The accompanying unaudited, consolidated financial statements include
the accounts of Urecoats International for the nine months ended
September 30, 1997 and Designer Wear for the three months ended
September 30, 1997, which represents the period subsequent to the
acquisition of Designer Wear by the Registrant. All significant
inter-company accounts and transactions have been eliminated in
consolidation.
Investments in subsidiaries are accounted for on the equity method.
(See Note 2)
7
NOTE 2 - ACQUISITION OF DESIGNER WEAR, INC.
On July 1, 1997, the Registrant closed its Acquisition Agreement dated
May 27, 1997 for Designer Wear, Inc., in which the Registrant acquired
99.95% of the issued and outstanding capital stock of Designer Wear,
consisting of 2,149,000 shares at $ .01 par value, of common stock, from
the Designer Wear shareholders solely in exchange for 5,370,000 shares
of the Registrant's restricted common stock. Accordingly, Designer Wear
is a majority-owned subsidiary of the Registrant. The net assets
acquired by the Registrant include (a) a worldwide license for use of
the name, likeness and image of the late American actor "James Dean" on
socks; and (b) a 49% interest in a joint venture with ROK International,
for the worldwide promotion, development and marketing of the trademark
"Smith and Wesson" on apparel and accessories. Advance Royalties under
the license are being amortized.
On July 18, 1997, Designer Wear entered into an Acquisition Agreement
with ROK International, Inc. The Acquisition Agreement was closed on
October 7, 1997. The results of this acquisition have not been included
in this quarter due to the Acquisition Agreement closing after September
30, 1997. Refer to the Form 8-K filed with the Securities and Exchange
Commission dated October 23, 1997, which is incorporated herein by this
reference.
The value of the acquisition of Designer Wear was determined by the
number of shares issued, times the average bid and asked prices, at the
time of issuance of the shares. For accounting purposes, the Registrant
has recorded the acquisition as a purchase.
NOTE 3 - CONSULTANTS
The Registrant entered into consulting arrangements and agreements with
several consultants for assisting it in financial matters, public
relations, marketing, and developing its subsidiaries' business
operations. Each of the respective consultants were issued restrictive
common stock and/or cash for their consulting services. The value of
the consulting services, where restricted common stock of the registrant
was issued, was determined by the number of shares issued, times the
average bid and asked prices, at the time of issuance of the shares.
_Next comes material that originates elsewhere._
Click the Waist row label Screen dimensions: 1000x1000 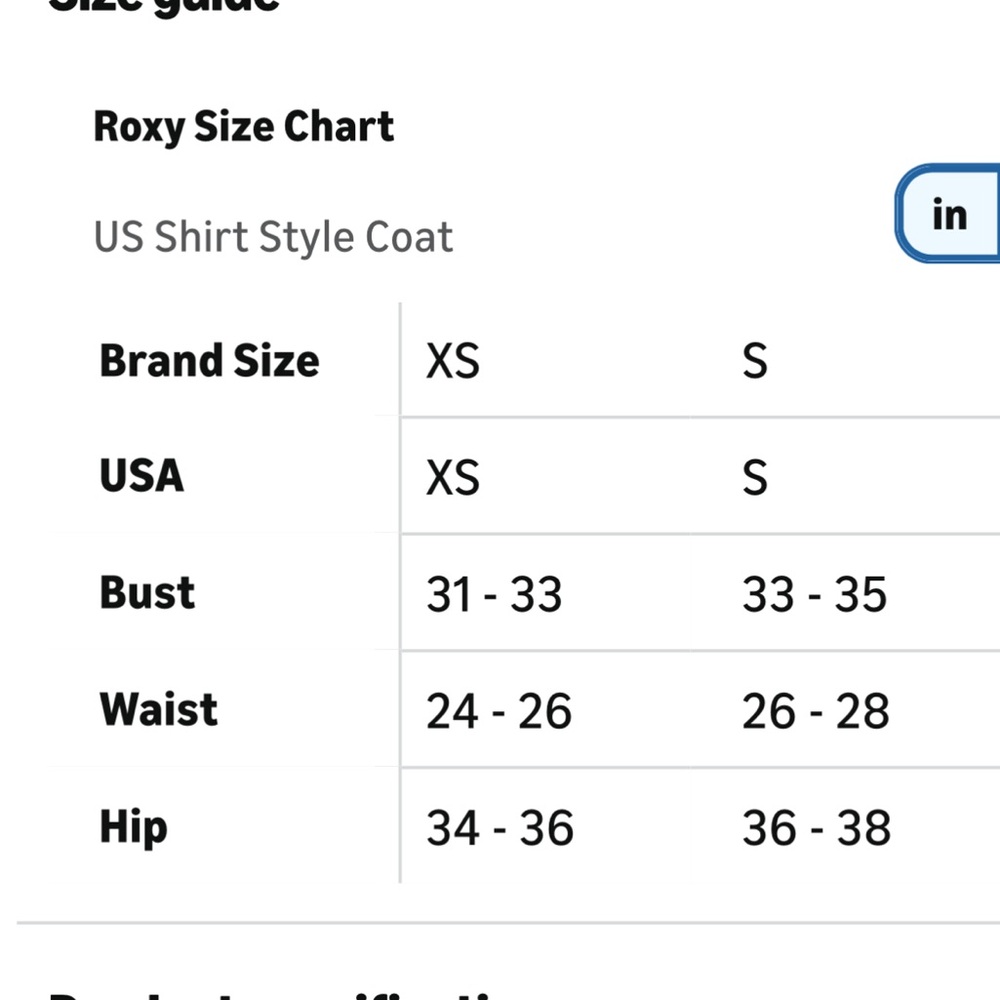pos(157,709)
NOTE 4 - PRIVATE PLACEMENT
The Registrant offered a Private Placement for 3,000,000 shares of its
restricted common stock pursuant to Rule 505 under the Securities Act of
1933, as amended, on August 1, 1997. The stock sold was to "accredited
investors", as defined in Section 501(a) of Regulation D under the
Securities Act of 1933. The Private Placement was closed on September
30, 1997 with 2,211,919 shares being sold. The net proceeds received
from the private placement amounted to $180,894.00. The net proceeds
received on or before September 30, 1997, amounted to $87,494.00. The
remaining Net Proceeds amounting to $ 70,000.00 are reflected as
Subscriptions Receivable. The shares of restricted common stock have
been recorded at a price per share equal to the greater of (i) thirty
percent (30%) of the highest average bid price for the three (3)
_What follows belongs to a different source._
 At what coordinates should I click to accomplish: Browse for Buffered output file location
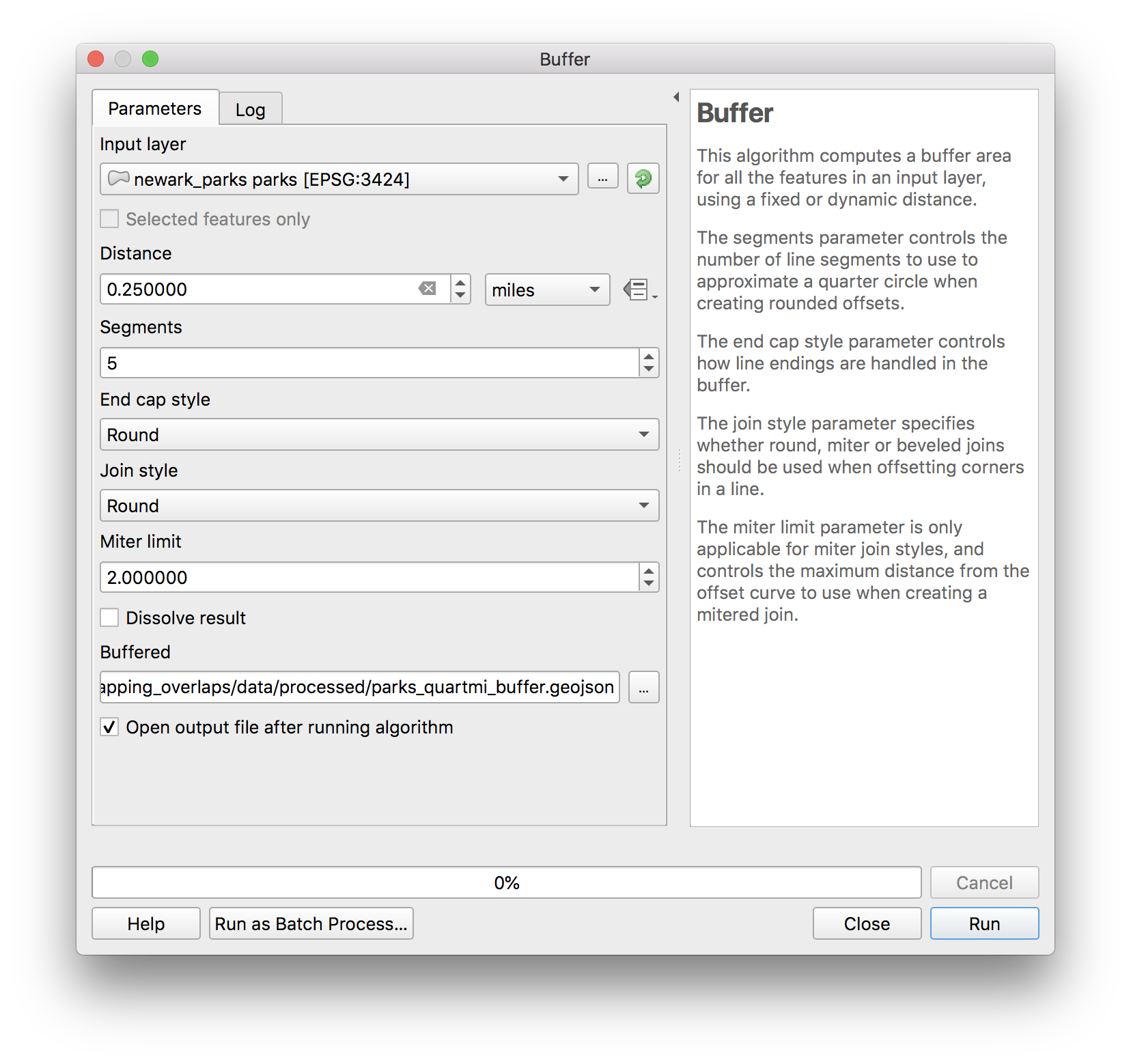point(643,687)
business days prior to the date the fully executed Subscription
Agreement was received; or (ii) $.075 per share, whichever was greater.
8
ITEM 2 - MANAGEMENT'S DISCUSSION AND ANALYSIS OF RESULTS OF OPERATION
AND FINANCIAL CONDITIONS
RESULTS OF OPERATIONS
Quarter ended September 30, 1997 as compared to the Quarter Ended
September 30, 1996:
The Registrant was operationally inactive from August 1, 1995 through
January 26, 1997. On January 29, 1997, a Special Meeting of the Board
of Directors was held. Discussions centered on reorganizing the affairs
of the Registrant, transacting business in an effort to rebuild
shareholder value, settle all outstanding matters, and bring the
business records up to date. During that same meeting, the Board of
Directors recognized and resolved that, as a result of the permanent
impairment of former operational assets, a measurement date of January
29, 1997, was established to abandon former operations effective for
the year ended July 31, 1995.
The Registrant incurred significant expenses for the quarter ended
September 30, 1997. These expenses arose from the Registrant's
continued efforts in beginning its new business operations. Expenses
incurred for the quarter ended March 31, 1997, are attributed to the
costs of winding down former operations.
As stated elsewhere in this report, the Registrant's subsidiary entered
into a Purchase and Sale Agreement for the purchase of two new,
unlicensed, proprietary products, which utilize recycled crumb rubber
from used tires, and their related technologies. The costs of the new
Product will be reflected in the next quarter.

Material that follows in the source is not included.